What's really going on here? Though Rep. Dingell is well known for engaging the General Accounting Office in numerous, reputable studies, this shocker was his attempt, as a strident opponent of deregulation, to gain advantage and stop the momentum of the reform process.

Rep. Dingell mistakenly perceives the banking reform legislation as a repeat of the misguided deregulation that led to the S&L debacle.

He apparently has nightmares of aggressively run corporations taking over banks and plunging them into risky ventures that could lead to billion-dollar bailouts.

His fears, fortunately, are unfounded. Therefore, it is very important that all committee chairmen with a claim on the banking reform package proceed quickly.

In this endeavor, three key concepts might be borne in mind:

International Competitiveness

First, the banking industry in the United States - in order to compete internationally - must be able to meet domestic and foreign financial needs.

In 1982, the largest U.S. banking organization, Citicorp, was also the largest bank in the world. In 1990, it was No. 18 in the world and falling. Seven of the 10 largest global banks are based in Japan (the other three are French).

In order to compete effectively, the United States needs large, efficient financial intermediaries that can provide a full array of products and services.

Impediments to cost savings through consolidation and the shedding of excess capacity are self-defeating, as are proposed linkages between structural reform and deposit insurance reform.

The so-called core bank, an entity that would invest only in government securities or limited commercial loans, and alone receive federal deposit insurance, would be a nonstarter in the marketplace.

Antitrust authorities that seek to challenge "big" or "dominant" banks would damage the very institutions capable of achieving an international presence.

The Risks of Banking

The second concept to remember is that banking is an inherently risky business. However, activities that are individually risky can offset each other so as to reduce overall portfolio risk. Diversification of banking activities, both in regard to services and location, would enable banks to increase earnings stability.

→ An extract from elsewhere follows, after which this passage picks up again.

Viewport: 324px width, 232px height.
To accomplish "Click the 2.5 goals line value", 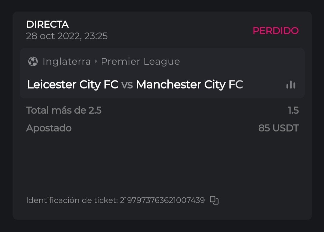I will click(x=95, y=111).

Of course, banks must be subject to government supervision and examination that regulates compliance with financial safeguards. Confusion between supervision and deregulation has been a serious problem in recent years, much to the detriment of taxpayers.

In fact, deregulation of banking, meaning the removal of constraints on permissible activities, requires additional supervision due to the potential for abuse.

As many experts have noted, banks are "special" because they are the repositories of the public's trust, and their success or failure affects the economic environment in toto. Deregulation needs to be accompanied by more stringent oversight and sufficient regulatory discretion to deal with diverse situations.

For a Stable Economy

The third thing to keep in mind is that the financial system must be supported by a governmental safety net that protects the aggregate economy from financial turbulence.

We have in the United States an elaborate yet inefficient safety net consisting of a tangle of regulators, federal and state deposit insurers, and central bankers performing the "lender of last resort" function.

Clearly, the safety net is a necessity, but the overlapping roles of various governmental entities detract from market discipline and have proven costly to taxpayers.

Tightening Up

The safety net can be strengthened, while its costs are lowered, by combining federal deposit insurance coverage (at current levels), risk-based capital guidelines for financial intermediaries, and strict adherence to a single set of emergency lending and closure principles.

Big-bank bailouts are neither necessary nor desirable except in the case of an immediate systemic threat and, then, a single regulator should set the rules and bear the costs.

The reform package reported out of the House Banking Committee succeeded in recognizing these principles and including them in the banking bill. Let's hope the other congressional committees have the good sense to keep the reform package intact, and that Congress enacts this important legislation in the fall.